Page extract:
★ ★ ★

Generics

Ada, C++, and Java all have support for generics or templates, but on different sets of language entities. A C++ template can be applied to a class or a function. So can a Java generic. An Ada generic can be either a package or a subprogram.

Generic Subprograms

In this example, we will swap two generic objects. This is possible in Ada and C++ using a temporary variable. In Java, parameters are a copy of a reference value that is passed into the function, so modifying those references in the function scope has no effect from the caller's context. A generic swap method, like the below Ada or C++ examples is not possible in Java, so we will skip the Java version of this example.

[Ada]

generic
   type A_Type is private;
procedure Swap (Left, Right : in out A_Type) is
   Temp : A_Type := Left;
begin
   Left  := Right;
   Right := Temp;
end Swap;

[C++]

template <class AType>
AType swap (AType & left, AType & right) {
   AType temp = left;
   left  = right;
   right = temp;
}

And examples of using these:

[Ada]

declare
   type R is record
      F1, F2 : Integer;
   end record;

   procedure Swap_R is new Swap (R);
   A, B : R;
begin
   ...

★ ★ ★

Information provided:
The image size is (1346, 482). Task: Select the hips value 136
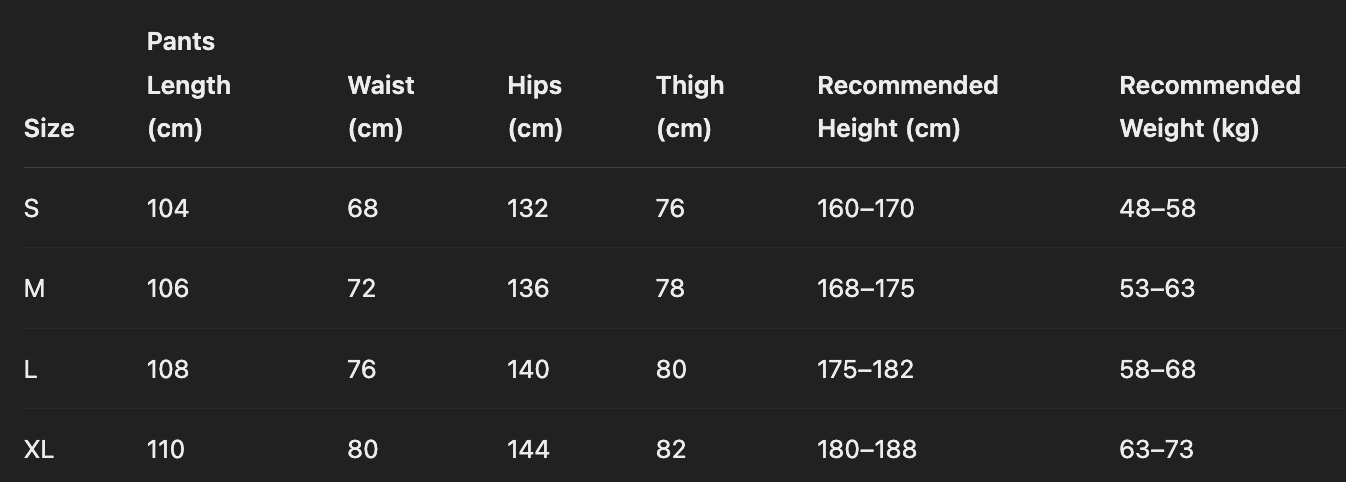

★ ★ ★

Exercise objective: From the page on generics, list every kind of language entity to which it says a generic or template can be applied, and name the languages for each.

Response for this exercise:
- Class: C++, Java
- Function: C++, Java
- Package: Ada
- Subprogram: Ada